Directions
Word for word, reproduce the data that follows.

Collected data
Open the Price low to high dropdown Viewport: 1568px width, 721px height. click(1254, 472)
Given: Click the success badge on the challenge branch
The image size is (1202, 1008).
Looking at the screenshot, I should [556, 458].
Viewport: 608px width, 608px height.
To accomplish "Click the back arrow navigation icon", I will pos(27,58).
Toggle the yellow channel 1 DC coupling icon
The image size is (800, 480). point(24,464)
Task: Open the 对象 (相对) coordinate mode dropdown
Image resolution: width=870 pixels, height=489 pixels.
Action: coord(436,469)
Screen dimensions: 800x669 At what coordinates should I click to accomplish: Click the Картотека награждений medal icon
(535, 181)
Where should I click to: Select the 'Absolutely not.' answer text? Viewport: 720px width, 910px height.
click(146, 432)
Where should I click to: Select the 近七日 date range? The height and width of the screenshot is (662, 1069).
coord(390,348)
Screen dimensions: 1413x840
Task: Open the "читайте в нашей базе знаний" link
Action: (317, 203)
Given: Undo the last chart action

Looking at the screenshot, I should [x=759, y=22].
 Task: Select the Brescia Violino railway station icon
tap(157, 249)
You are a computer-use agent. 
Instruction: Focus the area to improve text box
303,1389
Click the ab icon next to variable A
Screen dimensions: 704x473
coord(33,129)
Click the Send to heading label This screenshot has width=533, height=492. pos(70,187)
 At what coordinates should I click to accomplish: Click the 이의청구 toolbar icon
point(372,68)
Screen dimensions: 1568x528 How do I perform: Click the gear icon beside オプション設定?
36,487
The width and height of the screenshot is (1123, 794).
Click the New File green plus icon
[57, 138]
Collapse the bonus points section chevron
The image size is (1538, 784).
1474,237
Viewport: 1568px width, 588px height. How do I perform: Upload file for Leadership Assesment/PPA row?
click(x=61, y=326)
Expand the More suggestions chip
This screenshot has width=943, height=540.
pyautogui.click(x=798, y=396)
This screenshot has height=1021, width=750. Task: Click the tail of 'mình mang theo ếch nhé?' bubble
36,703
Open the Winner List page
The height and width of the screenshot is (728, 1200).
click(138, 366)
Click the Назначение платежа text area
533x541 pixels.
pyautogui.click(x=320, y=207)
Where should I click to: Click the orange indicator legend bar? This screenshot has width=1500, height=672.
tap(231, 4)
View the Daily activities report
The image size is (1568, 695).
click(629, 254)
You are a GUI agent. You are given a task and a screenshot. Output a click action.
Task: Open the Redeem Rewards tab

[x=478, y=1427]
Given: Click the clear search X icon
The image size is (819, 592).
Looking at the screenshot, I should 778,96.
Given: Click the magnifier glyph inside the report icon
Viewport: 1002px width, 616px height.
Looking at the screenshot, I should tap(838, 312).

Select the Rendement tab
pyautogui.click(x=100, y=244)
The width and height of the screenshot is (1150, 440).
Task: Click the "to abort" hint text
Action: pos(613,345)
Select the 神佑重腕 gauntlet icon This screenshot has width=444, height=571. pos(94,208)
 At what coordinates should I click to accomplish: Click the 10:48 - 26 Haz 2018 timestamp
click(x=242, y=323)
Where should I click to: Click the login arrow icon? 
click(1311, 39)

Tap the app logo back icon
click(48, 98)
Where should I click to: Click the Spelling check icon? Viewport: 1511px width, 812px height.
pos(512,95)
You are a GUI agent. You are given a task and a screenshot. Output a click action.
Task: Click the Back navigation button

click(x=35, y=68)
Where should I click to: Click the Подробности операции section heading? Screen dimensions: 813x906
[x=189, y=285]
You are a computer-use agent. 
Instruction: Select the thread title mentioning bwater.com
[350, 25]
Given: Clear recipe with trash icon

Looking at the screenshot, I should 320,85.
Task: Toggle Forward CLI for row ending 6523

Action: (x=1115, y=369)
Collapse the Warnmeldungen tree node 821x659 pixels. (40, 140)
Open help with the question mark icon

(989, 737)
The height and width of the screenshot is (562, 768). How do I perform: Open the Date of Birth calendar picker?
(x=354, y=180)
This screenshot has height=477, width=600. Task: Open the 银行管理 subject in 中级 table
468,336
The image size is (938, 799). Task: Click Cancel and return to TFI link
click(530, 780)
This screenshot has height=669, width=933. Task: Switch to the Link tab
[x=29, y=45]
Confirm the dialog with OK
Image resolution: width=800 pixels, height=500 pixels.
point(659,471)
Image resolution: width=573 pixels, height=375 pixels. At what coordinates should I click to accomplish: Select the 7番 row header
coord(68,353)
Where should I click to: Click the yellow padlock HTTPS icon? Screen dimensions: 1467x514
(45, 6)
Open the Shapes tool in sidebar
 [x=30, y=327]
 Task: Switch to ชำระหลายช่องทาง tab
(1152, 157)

Your response
Open the Price low to high dropdown Viewport: 1568px width, 721px height. click(1254, 472)
Given: Click the success badge on the challenge branch
The image size is (1202, 1008).
Looking at the screenshot, I should [556, 458].
Viewport: 608px width, 608px height.
To accomplish "Click the back arrow navigation icon", I will pos(27,58).
Toggle the yellow channel 1 DC coupling icon
The image size is (800, 480). point(24,464)
Task: Open the 对象 (相对) coordinate mode dropdown
Image resolution: width=870 pixels, height=489 pixels.
Action: coord(436,469)
Screen dimensions: 800x669 At what coordinates should I click to accomplish: Click the Картотека награждений medal icon
(535, 181)
Where should I click to: Select the 'Absolutely not.' answer text? Viewport: 720px width, 910px height.
click(146, 432)
Where should I click to: Select the 近七日 date range? The height and width of the screenshot is (662, 1069).
coord(390,348)
Screen dimensions: 1413x840
Task: Open the "читайте в нашей базе знаний" link
Action: (317, 203)
Given: Undo the last chart action

Looking at the screenshot, I should [x=759, y=22].
 Task: Select the Brescia Violino railway station icon
tap(157, 249)
You are a computer-use agent. 
Instruction: Focus the area to improve text box
303,1389
Click the ab icon next to variable A
Screen dimensions: 704x473
coord(33,129)
Click the Send to heading label This screenshot has width=533, height=492. pos(70,187)
 At what coordinates should I click to accomplish: Click the 이의청구 toolbar icon
point(372,68)
Screen dimensions: 1568x528 How do I perform: Click the gear icon beside オプション設定?
36,487
The width and height of the screenshot is (1123, 794).
Click the New File green plus icon
[57, 138]
Collapse the bonus points section chevron
The image size is (1538, 784).
1474,237
Viewport: 1568px width, 588px height. How do I perform: Upload file for Leadership Assesment/PPA row?
click(x=61, y=326)
Expand the More suggestions chip
This screenshot has width=943, height=540.
pyautogui.click(x=798, y=396)
This screenshot has height=1021, width=750. Task: Click the tail of 'mình mang theo ếch nhé?' bubble
36,703
Open the Winner List page
The height and width of the screenshot is (728, 1200).
click(138, 366)
Click the Назначение платежа text area
533x541 pixels.
pyautogui.click(x=320, y=207)
Where should I click to: Click the orange indicator legend bar? This screenshot has width=1500, height=672.
tap(231, 4)
View the Daily activities report
The image size is (1568, 695).
click(629, 254)
You are a GUI agent. You are given a task and a screenshot. Output a click action.
Task: Open the Redeem Rewards tab

[x=478, y=1427]
Given: Click the clear search X icon
The image size is (819, 592).
Looking at the screenshot, I should 778,96.
Given: Click the magnifier glyph inside the report icon
Viewport: 1002px width, 616px height.
Looking at the screenshot, I should tap(838, 312).

Select the Rendement tab
pyautogui.click(x=100, y=244)
The width and height of the screenshot is (1150, 440).
Task: Click the "to abort" hint text
Action: pos(613,345)
Select the 神佑重腕 gauntlet icon This screenshot has width=444, height=571. pos(94,208)
 At what coordinates should I click to accomplish: Click the 10:48 - 26 Haz 2018 timestamp
click(x=242, y=323)
Where should I click to: Click the login arrow icon? 
click(1311, 39)

Tap the app logo back icon
click(48, 98)
Where should I click to: Click the Spelling check icon? Viewport: 1511px width, 812px height.
pos(512,95)
You are a GUI agent. You are given a task and a screenshot. Output a click action.
Task: Click the Back navigation button

click(x=35, y=68)
Where should I click to: Click the Подробности операции section heading? Screen dimensions: 813x906
[x=189, y=285]
You are a computer-use agent. 
Instruction: Select the thread title mentioning bwater.com
[350, 25]
Given: Clear recipe with trash icon

Looking at the screenshot, I should 320,85.
Task: Toggle Forward CLI for row ending 6523

Action: (x=1115, y=369)
Collapse the Warnmeldungen tree node 821x659 pixels. (40, 140)
Open help with the question mark icon

(989, 737)
The height and width of the screenshot is (562, 768). How do I perform: Open the Date of Birth calendar picker?
(x=354, y=180)
This screenshot has height=477, width=600. Task: Open the 银行管理 subject in 中级 table
468,336
The image size is (938, 799). Task: Click Cancel and return to TFI link
click(530, 780)
This screenshot has height=669, width=933. Task: Switch to the Link tab
[x=29, y=45]
Confirm the dialog with OK
Image resolution: width=800 pixels, height=500 pixels.
point(659,471)
Image resolution: width=573 pixels, height=375 pixels. At what coordinates should I click to accomplish: Select the 7番 row header
coord(68,353)
Where should I click to: Click the yellow padlock HTTPS icon? Screen dimensions: 1467x514
(45, 6)
Open the Shapes tool in sidebar
 [x=30, y=327]
 Task: Switch to ชำระหลายช่องทาง tab
(1152, 157)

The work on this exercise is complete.